GrASP: Gradient-Based Affordance Selection for Planning
This addresses a key bottleneck in scaling planning methods to large-scale RL problems with continuous actions, though it appears incremental as it builds on existing planning and affordance concepts.
The paper tackles the challenge of planning in continuous action spaces for reinforcement learning by introducing a gradient-based method to select a small number of actions or options for tree-search planning, showing that this approach can outperform model-free RL.

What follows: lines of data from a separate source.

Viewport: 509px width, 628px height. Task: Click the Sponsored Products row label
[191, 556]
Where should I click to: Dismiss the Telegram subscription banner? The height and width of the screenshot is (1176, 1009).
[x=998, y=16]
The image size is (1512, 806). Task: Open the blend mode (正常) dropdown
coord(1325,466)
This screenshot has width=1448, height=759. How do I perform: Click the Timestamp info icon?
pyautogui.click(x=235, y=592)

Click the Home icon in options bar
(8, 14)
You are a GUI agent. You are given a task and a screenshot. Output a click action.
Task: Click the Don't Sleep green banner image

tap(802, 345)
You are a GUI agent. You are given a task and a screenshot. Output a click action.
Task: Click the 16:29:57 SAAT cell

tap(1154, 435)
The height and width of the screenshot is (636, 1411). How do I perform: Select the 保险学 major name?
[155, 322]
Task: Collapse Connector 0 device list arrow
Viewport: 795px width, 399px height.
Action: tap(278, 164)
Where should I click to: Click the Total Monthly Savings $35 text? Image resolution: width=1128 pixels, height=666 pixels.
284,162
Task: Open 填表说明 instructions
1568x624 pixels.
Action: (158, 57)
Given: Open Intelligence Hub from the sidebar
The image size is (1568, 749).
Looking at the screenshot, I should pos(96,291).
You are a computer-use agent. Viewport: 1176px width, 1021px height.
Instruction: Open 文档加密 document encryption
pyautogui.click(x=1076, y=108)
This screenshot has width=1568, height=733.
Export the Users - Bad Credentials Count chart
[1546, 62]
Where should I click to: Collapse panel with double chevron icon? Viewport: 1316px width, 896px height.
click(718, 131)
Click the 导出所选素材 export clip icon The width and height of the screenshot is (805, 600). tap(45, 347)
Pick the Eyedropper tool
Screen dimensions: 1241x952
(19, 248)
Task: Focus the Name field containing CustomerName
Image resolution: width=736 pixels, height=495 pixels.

Planning with a learned model is arguably a key component of intelligence. There are several challenges in realizing such a component in large-scale reinforcement learning (RL) problems. One such challenge is dealing effectively with continuous action spaces when using tree-search planning (e.g., it is not feasible to consider every action even at just the root node of the tree). In this paper we present a method for selecting affordances useful for planning -- for learning which small number of actions/options from a continuous space of actions/options to consider in the tree-expansion process during planning. We consider affordances that are goal-and-state-conditional mappings to actions/options as well as unconditional affordances that simply select actions/options available in all states. Our selection method is gradient based: we compute gradients through the planning procedure to update the parameters of the function that represents affordances. Our empirical work shows that it is feasible to learn to select both primitive-action and option affordances, and that simultaneously learning to select affordances and planning with a learned value-equivalent model can outperform model-free RL.